* start Text passage *

A society where economically driven entities own your secrets is a dangerous society. It sounds like a dystopia but it is the reality we now live in. Fortunately there are choices.

Most of us have felt it. That creepy notion that somebody is watching. It can happen anywhere, as you walk through a park, sit at a café, and nowadays online. Browsing our Instagram feed and a random ad pops up. A pair of crispy sneakers in bright colors. The exact same sneakers we clicked on two days ago on our work computer. Random ad? Not at all. Creepy? Indeed.

But that’s just the beginning of it.

We are tracked, followed and watched. Mapped, analyzed and remembered. Constantly. Every step on our digital way. Which means it goes well beyond cookies remembering what ads we click on.

Take the dating app Tinder. Most people don’t care to find out what rights Tinder have. Who wants to read through a sleeping pill of a document longer than a Friday night listing terms and conditions in a complicated, dry language when there are people to swipe through, chat with and date?

We are physical beings filled with pulsating emotions. Data is neither emotional nor physical. Data is just… data. But what if you would see it in real life? Hold it in your hands?

A Guardian journalist demanded with the help of a lawyer and a social rights activist to get access to her private information from Tinder. And got it. 800 pages of information. Her entire conversations were there, what she had liked on Facebook and when, where she had been at different times, whom she had dated, when she had interacted with them and where she was at the time of doing so, links to her instagram photos, the age-range of men she had dated, etcetera, etcetera. She writes that reading through the material was like taking “a trip into my hopes, fears, sexual preferences and deepest secrets”.

This happens all the time, on many fronts. You are surrounded by companies collecting information about you. And then selling that data to third parties, using it to direct ads at you, sell you products, send you articles you are likely to click on and not waste time with others you aren’t likely to click on.

”Be less curious about people and more curious about ideas,” Marie Curie famously said. But what if you are not exposed to new ideas simply because you aren’t likely to click on them? Or what if somebody deliberately is putting ideas in your head because they have a purpose they want you to serve?

It is not established exactly how big the role of data, fake news and directed articles played in the US election of last year and other factors of course also played a role in the outcome. But that they played a role is without a doubt. The Trump campaign used big data to track millions of potential voters for their candidate and then used facebook to send ads – for example heavily exaggerated articles or complete lies about Hillary Clinton - straight to them. This type of ads are called “dark posts” and they can only be seen by the receiver, a formidable way to avoid other people and media to review, fact check and analyze them. The Trump campaign used the same method to track down and feed propaganda to potential Hillary voters as well.

The mathematician Cathy O’Neill, a former teacher at MIT and Columbia University who later worked on Wall Street, became disenchanted and joined the Occupy-movement, has put a lot of work into analyzing algorithms, the written code that today runs so much in our world. What posts you see in your feed, who gets to come to a job interview, and so on. People tend to see algorithms as science. ”They are opinions embedded in code”, O’Neill says and calls them ”weapons of math destruction”.

An example: companies writes code to sort through job applications. They define what successful is based on who has “made it” in the company through history. The algorithm will as an effect overlook women. “A lot can go wrong when we put faith in big data”, she says.

* end Text passage *
* start Data shown *

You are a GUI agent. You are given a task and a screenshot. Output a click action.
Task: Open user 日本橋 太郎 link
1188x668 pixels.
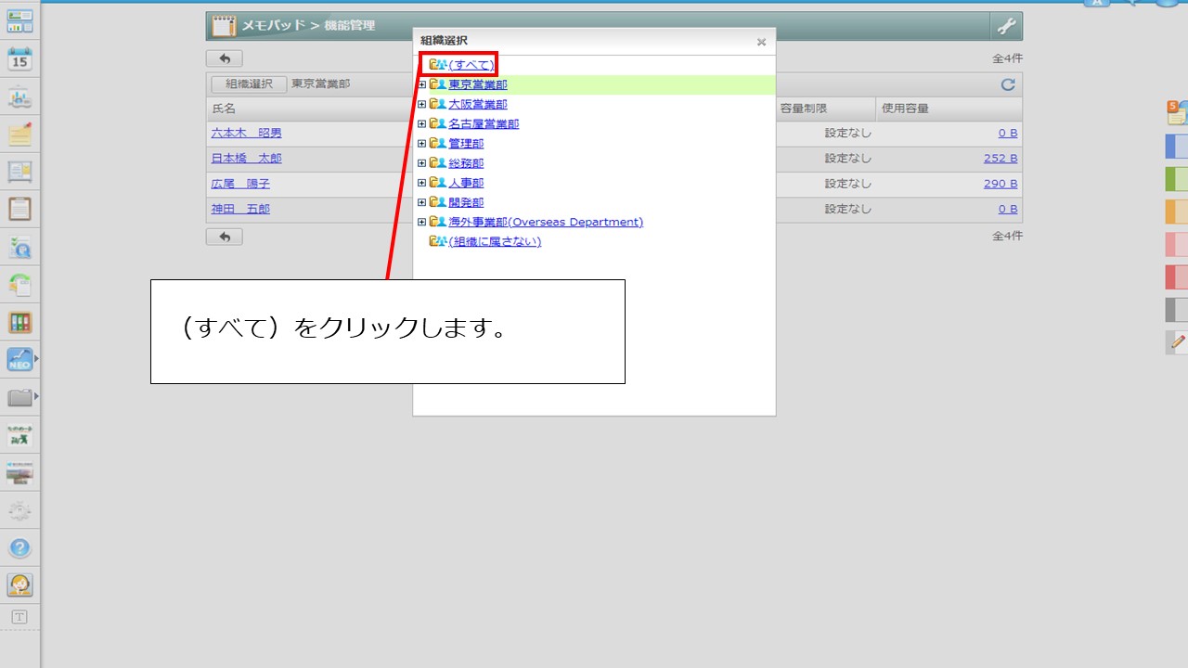(x=246, y=159)
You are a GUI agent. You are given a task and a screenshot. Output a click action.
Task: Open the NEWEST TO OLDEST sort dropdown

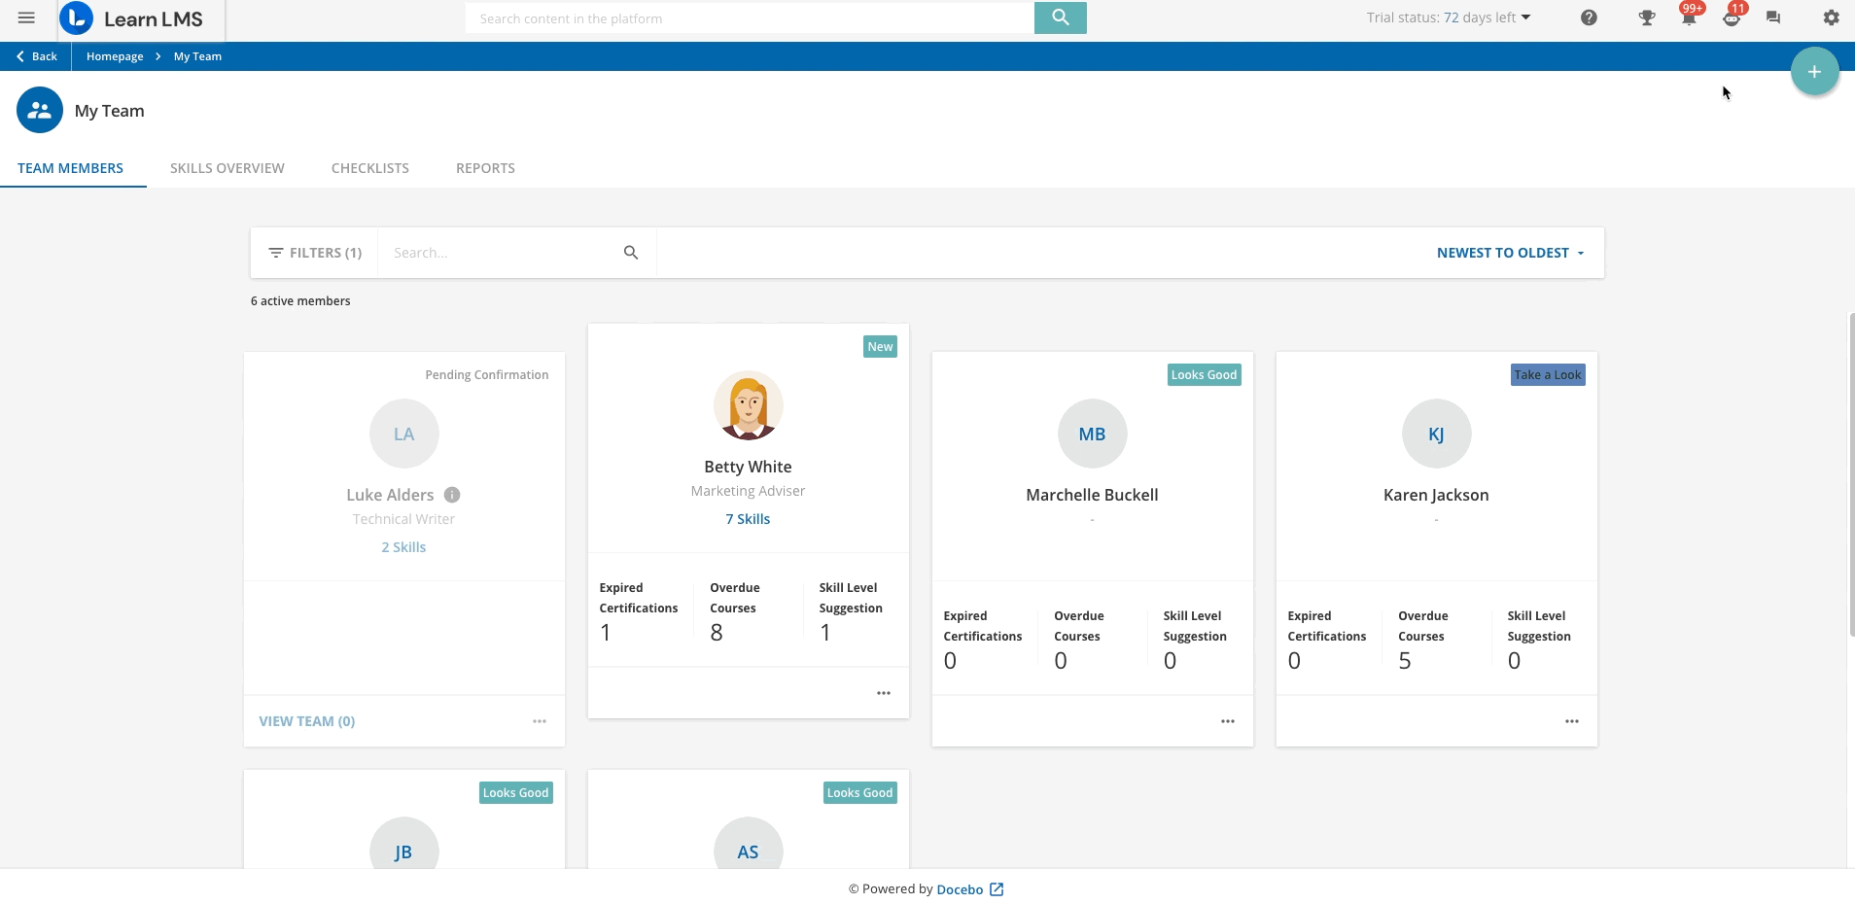pos(1508,252)
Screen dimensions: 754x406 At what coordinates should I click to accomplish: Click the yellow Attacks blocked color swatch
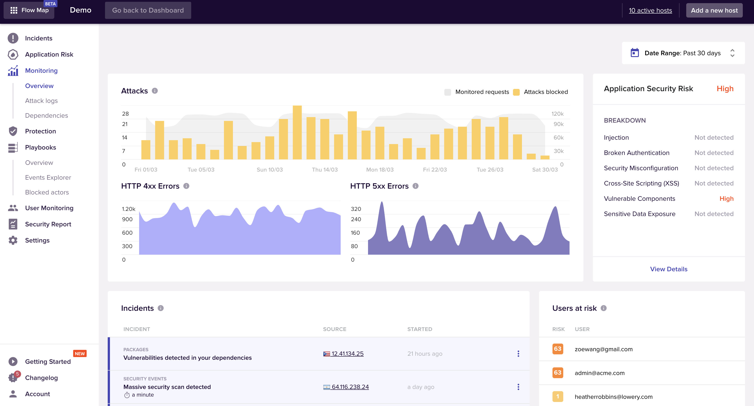516,92
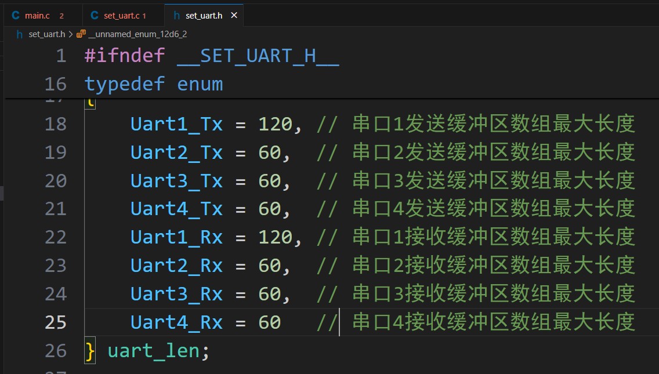
Task: Click line number 25 in the gutter
Action: (x=56, y=322)
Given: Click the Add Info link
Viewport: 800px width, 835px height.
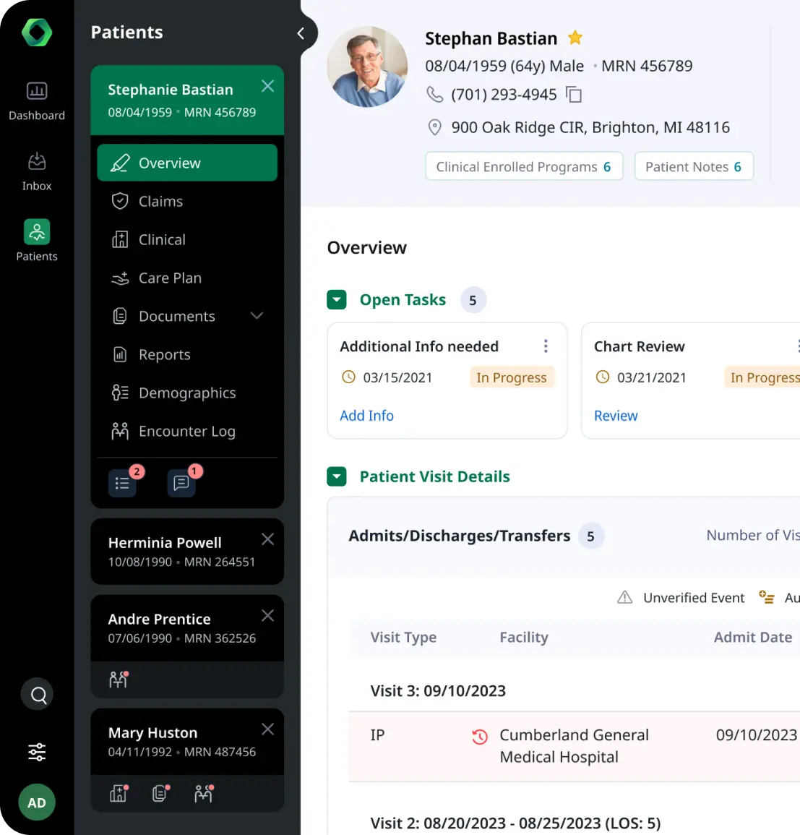Looking at the screenshot, I should (366, 416).
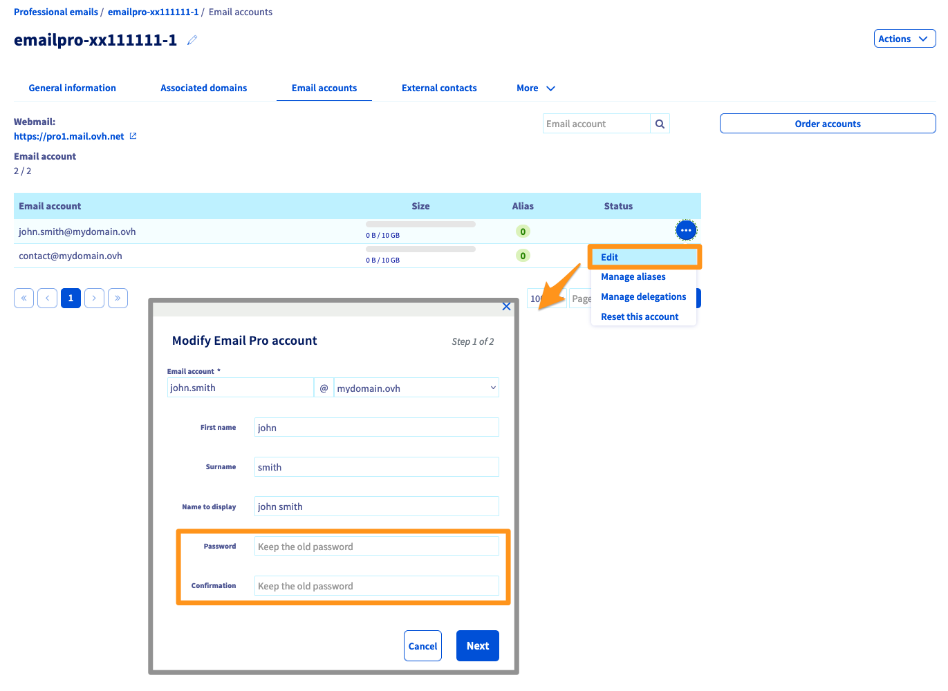This screenshot has width=948, height=691.
Task: Click the magnifier search icon
Action: tap(660, 124)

* end Data shown *

### Requirements
1. In the text about data tracking, why were "dark posts" hard for other people and the media to examine? Answer in one to three sentences.
2. According to the text about data tracking, how many pages of information did the Guardian journalist receive from Tinder?
3. Carry the text about data tracking on from where it stops.
The entries have no connection to the text about data tracking.

### Results for each task
1. Dark posts can be seen only by the person who receives them. That keeps other people and the media from reviewing, fact-checking, or analyzing them.

2. 800 pages.

3.
Companies are now also using data to not only locate who would be a possible customer but also to more effectively than ever alter customer’s behavior with the goal of turning them into even better customers. For example the clothing company Under Armour have expressed that their goal is to through data transform people into better athletes that then become bigger consumer of their goods.

The academic Shoshana Zuboff at Harvard Business School calls it ”surveillance capitalism” and she writes that the core of the problem comes down to the rights of participating in this extravagance information sharing that is happening. We all choose to participate, we all accept to trade data about ourselves for free services (for example when we Google for information). But is it really a choice? Do we really in today’s internet based society have a free will and can we partake in this world, socially as well as economically, without selling deeply private information about ourselves? “Surveillance capitalism does not erode these decision rights” Shoshana Zuboff writes, ”but rather it redistributes them” creating a new dimension of social inequality. ”The full implications of this development have preoccupied me for many years now, and with each day my sense of danger intensifies,” she writes.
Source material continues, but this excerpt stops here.